──────── Data ────────

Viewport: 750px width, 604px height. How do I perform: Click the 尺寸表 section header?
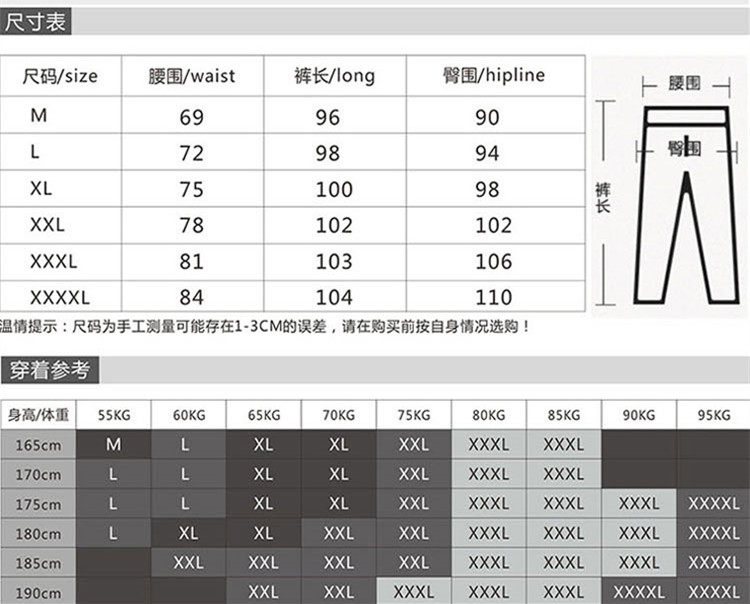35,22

────────
──────── Data ────────

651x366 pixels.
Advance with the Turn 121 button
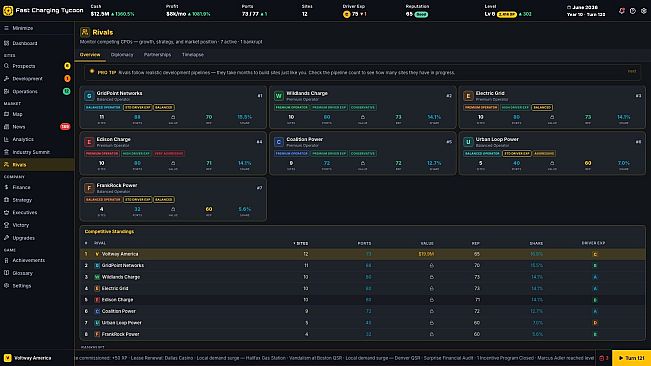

────────
──────── Data ────────

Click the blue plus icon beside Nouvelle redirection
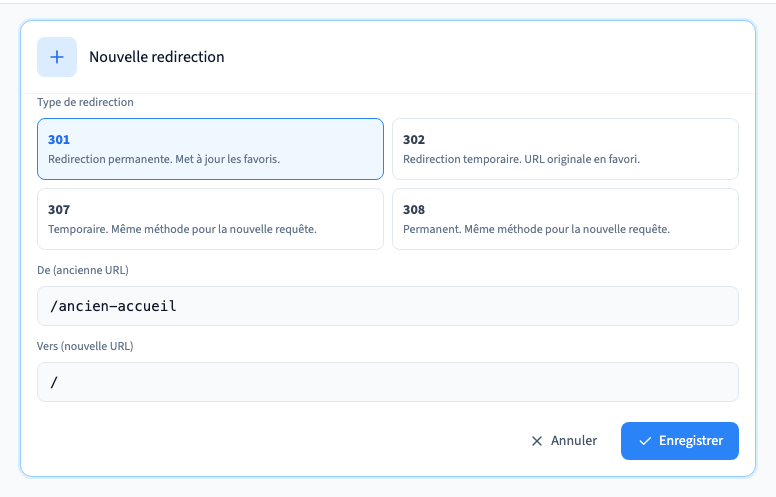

────────

▸ Required work
Retype, exactly and in full, the lines above from the one containing "651x366 pixels." through the one containing "Advance with the Turn 121 button".

▸ Result
651x366 pixels.
Advance with the Turn 121 button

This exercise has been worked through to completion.